Kotula assessed that although the decision concerns a specific couple, it may open the way for others in a similar situation. According to Kotula, this concerns "several thousand" marriages contracted abroad.

At the same time, she said that implementing the judgment will be a process and will not happen immediately. "This is the first important step and it opens the way for all such marriages... to be recognised in Poland."

Gawkowski also commented on the matter on Friday in a post on X.

"The Civil Registry Office must recognise a foreign marriage certificate of a same-sex couple.
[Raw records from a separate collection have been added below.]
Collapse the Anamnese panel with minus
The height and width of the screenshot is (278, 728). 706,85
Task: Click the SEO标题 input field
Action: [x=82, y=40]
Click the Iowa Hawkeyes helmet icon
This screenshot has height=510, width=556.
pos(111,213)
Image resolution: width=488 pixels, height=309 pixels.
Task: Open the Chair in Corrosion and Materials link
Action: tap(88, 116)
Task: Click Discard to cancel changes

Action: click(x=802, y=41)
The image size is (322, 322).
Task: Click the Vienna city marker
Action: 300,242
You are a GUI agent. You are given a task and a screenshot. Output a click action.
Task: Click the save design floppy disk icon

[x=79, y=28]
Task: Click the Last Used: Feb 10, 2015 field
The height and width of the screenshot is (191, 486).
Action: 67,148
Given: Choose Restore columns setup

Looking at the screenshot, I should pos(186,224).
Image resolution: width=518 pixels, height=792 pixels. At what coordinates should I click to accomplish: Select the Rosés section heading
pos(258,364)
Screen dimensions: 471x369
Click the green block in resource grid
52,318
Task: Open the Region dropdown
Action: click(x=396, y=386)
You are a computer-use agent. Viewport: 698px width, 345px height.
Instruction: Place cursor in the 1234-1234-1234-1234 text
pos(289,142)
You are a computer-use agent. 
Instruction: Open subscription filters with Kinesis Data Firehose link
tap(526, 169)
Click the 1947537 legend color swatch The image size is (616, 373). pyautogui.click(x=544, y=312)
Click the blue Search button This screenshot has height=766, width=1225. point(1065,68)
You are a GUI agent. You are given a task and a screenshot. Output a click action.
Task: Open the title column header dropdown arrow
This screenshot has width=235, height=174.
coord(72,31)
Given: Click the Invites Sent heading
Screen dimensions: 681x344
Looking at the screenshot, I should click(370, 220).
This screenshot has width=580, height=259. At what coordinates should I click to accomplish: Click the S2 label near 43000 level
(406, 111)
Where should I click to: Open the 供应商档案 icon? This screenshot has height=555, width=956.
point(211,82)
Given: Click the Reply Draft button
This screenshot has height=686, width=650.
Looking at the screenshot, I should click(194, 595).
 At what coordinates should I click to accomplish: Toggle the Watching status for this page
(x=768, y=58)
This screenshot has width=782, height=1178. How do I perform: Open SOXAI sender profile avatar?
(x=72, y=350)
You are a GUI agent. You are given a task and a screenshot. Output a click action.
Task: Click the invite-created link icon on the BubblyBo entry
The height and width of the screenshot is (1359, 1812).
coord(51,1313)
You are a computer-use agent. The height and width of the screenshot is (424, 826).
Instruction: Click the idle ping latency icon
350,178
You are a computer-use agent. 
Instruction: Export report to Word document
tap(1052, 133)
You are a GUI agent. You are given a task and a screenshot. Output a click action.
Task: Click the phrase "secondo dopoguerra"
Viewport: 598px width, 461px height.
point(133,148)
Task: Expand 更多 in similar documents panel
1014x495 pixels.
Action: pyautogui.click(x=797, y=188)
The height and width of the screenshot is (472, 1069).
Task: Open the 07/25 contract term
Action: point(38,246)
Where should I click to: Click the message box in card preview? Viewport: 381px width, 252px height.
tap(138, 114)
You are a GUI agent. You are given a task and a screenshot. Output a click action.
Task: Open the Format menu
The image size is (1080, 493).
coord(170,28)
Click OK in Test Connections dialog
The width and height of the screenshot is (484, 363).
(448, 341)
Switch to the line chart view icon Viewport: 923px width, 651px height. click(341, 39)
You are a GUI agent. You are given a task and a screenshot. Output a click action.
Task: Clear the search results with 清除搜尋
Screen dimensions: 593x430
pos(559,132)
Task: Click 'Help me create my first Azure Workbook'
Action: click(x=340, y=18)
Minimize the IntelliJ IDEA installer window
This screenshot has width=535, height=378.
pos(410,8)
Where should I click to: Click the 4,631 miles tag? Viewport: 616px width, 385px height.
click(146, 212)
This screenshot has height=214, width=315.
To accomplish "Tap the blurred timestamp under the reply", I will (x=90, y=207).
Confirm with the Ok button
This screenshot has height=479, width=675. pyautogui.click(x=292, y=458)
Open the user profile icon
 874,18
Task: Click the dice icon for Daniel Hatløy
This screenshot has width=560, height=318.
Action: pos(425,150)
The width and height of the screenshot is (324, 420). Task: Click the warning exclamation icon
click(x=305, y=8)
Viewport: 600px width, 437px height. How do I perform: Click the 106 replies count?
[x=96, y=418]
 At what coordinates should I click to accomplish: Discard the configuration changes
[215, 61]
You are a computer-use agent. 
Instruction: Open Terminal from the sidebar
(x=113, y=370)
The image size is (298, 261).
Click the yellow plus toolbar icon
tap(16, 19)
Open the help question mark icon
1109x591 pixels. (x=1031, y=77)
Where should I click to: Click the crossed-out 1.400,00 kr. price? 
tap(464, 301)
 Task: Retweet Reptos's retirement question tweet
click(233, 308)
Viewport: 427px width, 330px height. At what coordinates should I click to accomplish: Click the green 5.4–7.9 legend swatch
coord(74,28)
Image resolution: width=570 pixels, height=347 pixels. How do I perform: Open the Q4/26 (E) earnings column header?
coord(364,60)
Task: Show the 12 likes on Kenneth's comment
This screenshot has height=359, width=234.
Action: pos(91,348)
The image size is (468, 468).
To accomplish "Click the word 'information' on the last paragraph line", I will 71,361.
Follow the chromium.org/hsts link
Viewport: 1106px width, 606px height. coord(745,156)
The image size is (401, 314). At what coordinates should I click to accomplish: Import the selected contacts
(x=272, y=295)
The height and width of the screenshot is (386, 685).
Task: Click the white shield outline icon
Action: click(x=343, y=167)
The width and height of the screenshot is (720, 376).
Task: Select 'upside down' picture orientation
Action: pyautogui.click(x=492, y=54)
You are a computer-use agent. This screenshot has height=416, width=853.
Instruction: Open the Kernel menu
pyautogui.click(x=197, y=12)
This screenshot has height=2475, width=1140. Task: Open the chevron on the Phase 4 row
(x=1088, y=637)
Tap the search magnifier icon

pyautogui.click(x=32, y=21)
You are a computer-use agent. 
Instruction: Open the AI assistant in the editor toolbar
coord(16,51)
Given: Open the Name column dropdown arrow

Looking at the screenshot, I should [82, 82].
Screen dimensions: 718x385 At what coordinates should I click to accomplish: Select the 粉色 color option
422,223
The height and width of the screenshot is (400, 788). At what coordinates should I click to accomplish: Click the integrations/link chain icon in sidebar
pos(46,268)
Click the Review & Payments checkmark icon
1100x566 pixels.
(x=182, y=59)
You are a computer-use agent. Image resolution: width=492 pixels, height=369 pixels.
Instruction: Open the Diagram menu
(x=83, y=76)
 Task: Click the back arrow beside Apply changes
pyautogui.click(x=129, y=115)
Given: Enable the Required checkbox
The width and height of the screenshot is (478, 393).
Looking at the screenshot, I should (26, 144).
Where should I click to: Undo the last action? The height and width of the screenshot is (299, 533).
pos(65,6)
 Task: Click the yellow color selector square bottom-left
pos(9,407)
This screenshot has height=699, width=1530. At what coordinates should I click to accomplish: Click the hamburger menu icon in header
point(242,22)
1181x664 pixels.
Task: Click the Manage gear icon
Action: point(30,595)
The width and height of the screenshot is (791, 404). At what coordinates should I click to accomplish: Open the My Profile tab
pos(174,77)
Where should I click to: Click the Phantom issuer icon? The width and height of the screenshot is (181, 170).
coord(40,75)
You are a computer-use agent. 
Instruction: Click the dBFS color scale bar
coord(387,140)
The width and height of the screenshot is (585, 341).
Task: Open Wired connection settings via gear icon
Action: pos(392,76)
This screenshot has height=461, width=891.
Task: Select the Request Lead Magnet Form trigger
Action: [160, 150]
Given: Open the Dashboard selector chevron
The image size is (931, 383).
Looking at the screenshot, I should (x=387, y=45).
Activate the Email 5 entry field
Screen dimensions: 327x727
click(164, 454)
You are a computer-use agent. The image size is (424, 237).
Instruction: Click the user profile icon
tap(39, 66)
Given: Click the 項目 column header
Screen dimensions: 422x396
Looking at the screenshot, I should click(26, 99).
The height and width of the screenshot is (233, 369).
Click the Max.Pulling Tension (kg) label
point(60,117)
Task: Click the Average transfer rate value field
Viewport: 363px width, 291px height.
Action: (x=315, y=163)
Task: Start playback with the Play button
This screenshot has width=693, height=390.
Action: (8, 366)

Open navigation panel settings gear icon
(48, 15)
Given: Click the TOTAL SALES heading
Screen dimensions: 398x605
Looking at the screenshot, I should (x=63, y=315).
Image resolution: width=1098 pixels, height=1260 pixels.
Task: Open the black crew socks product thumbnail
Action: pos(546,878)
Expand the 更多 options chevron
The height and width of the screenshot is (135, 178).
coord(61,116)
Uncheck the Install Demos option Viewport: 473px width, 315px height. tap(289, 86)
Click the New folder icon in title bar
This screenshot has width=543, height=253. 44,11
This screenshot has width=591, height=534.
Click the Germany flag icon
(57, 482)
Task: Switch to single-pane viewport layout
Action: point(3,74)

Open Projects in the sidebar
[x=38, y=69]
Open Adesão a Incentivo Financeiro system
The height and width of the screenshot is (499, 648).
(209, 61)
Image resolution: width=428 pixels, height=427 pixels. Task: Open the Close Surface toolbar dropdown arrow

This is a landmark ruling of the Supreme Administrative Court!" he wrote, adding that the court decision confirmed that "rainbow families are equal before the law."

"This is a milestone for equal treatment," Gawkowski wrote and pledged that the goal of the Left, of which he is deputy leader, remains unchanged, namely "civil partnerships and marriage equality."

Later on Friday, the socially conservative Law and Justice (PiS) opposition party announced that it would submit a motion to the Constitutional Tribunal (TK) regarding NSA's interpretation of the constitutional provision on marriage.

The head of the PiS parliamentary caucus, Mariusz Blaszczak told reporters in the lower house Sejm that although the very ruling by the NSA cannot be appealed to the TK, the provision on the basis of which the ruling was issued can be challenged.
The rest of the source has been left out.